Luckily since we already have a dynamic swapping working we can just tell virtual_oss to stop using the device before we are suspending. You could do this manually, but luckily there is an rc script which will get called during suspend that can trigger it for us:

virtual_oss_cmd /dev/dsp.ctl -f /dev/null
sleep 1

NOTE: you must put the virtual_oss_cmd line before the acpiconf -k line at the end of the file. The reason for this is that rc.suspend will get triggered when a suspend is requested and the kernel must wait for it to complete before continuing with the suspend. This acpiconf -k line tells the kernel to go ahead, so placing this after will not have any effect.

I like to include a brief sleep just to ensure the device has time to be switched.

You should also re-enable the device after resume since it has re-attached

virtual_oss_cmd /dev/dsp.ctl -f /dev/dsp7

Hiding sound devices from misbehaving apps

Now that we have virtual_oss behaving and releasing its grip on the sound device, we might still have problems with applications who have opened every sound device not releasing them properly. This takes place with programs like the MATE volume service. Ideally we would like them to stop doing this, but since that's out of our control we can instead hide our USB headsets devfs nodes so they can't open them.

This can be done by adding the following to /etc/devfs.rules:

add path 'dsp[789]' hide 
add path 'mixer[789]' hide 

These commands can also be done manually through devfs.
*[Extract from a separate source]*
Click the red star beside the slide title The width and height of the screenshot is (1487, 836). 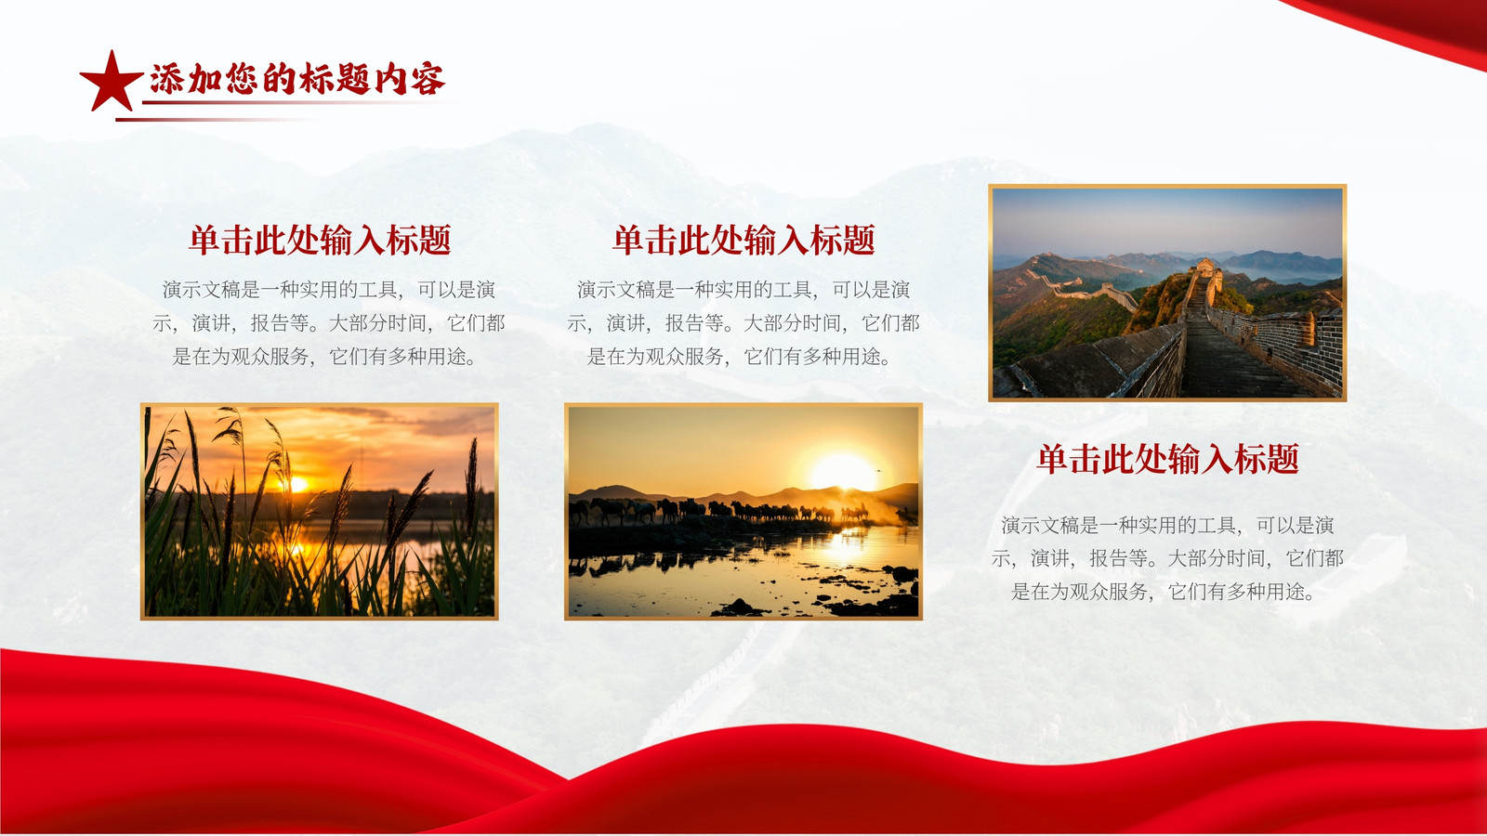111,82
The above hides the 7-9 devices, but your devices may be different. You can add any regex necessary to disable the devices you'd like. Don't hide the /dev/dsp virtual_oss device or you won't have any sound. I hide both dsp and mixer versions just to be sure.
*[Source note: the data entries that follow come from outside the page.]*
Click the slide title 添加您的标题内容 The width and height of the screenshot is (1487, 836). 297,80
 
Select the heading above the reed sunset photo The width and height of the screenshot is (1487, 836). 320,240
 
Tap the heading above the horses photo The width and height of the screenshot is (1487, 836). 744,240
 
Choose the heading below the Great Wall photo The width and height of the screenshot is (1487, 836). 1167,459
At this point you should be able to suspend and resume without any panics and without having to reset the device in use.

Device hotswap (optional)

You can also use devd.conf to trigger virtual_oss_cmd commands for when a USB audio device has been plugged/unplugged:

ashafer@mick:git/wlroots % cat /usr/local/etc/devd/steelseries.conf                

# connect steelseries headphones to virtual_oss
notify 100 {
        match "system"         "USB";
        match "subsystem"      "INTERFACE";
        match "type"           "ATTACH";
        match "vendor"         "0x1038";  << Use your appropriate vendor
        action "/usr/local/sbin/virtual_oss_cmd /dev/dsp.ctl -f /dev/dsp7";

notify 100 {
        match "system"         "USB";
        match "subsystem"      "INTERFACE";
        match "type"           "DETACH";
        match "vendor"         "0x1038";
        action "/usr/local/sbin/virtual_oss_cmd /dev/dsp.ctl -f /dev/null";

Before doing this you'll have to grab your USB vendor id, which can be done like so:

$ usbconfig
ugen0.6: <SteelSeries SteelSeries Arctis 7> at usbus0, cfg=0 md=HOST spd=FULL (12Mbps) pwr=ON (100mA)
$ usbconfig  -d ugen0.6 dump_device_desc
ugen0.6: <SteelSeries SteelSeries Arctis 7> at usbus0, cfg=0 md=HOST spd=FULL (12Mbps) pwr=ON (100mA)

  bLength = 0x0012 
  bDescriptorType = 0x0001 
  bcdUSB = 0x0110 
  bDeviceClass = 0x0000  <Probed by interface class>
  bDeviceSubClass = 0x0000 
  bDeviceProtocol = 0x0000 
  bMaxPacketSize0 = 0x0040 
  idVendor = 0x1038 
  idProduct = 0x12ad 
  bcdDevice = 0x0119 
  iManufacturer = 0x0004  <SteelSeries >
  iProduct = 0x0005  <SteelSeries Arctis 7>
  iSerialNumber = 0x0000  <no string>
  bNumConfigurations = 0x0001 

This is useful if you are switching physical devices and want hotplug to work, but if you leave your headset plugged in 24/7 you probably don't need this.

Concluding thoughts

virtual_oss makes for a nice sound server on FreeBSD. Once you have it set up it doesn't ever need poking and it just works. I find the audio quality of USB devices to be far superior to the wired AUX ports (at least for mic input) on all of my computers, and I use this setup on my daily driver where it handles everything from basic sound output to video calls.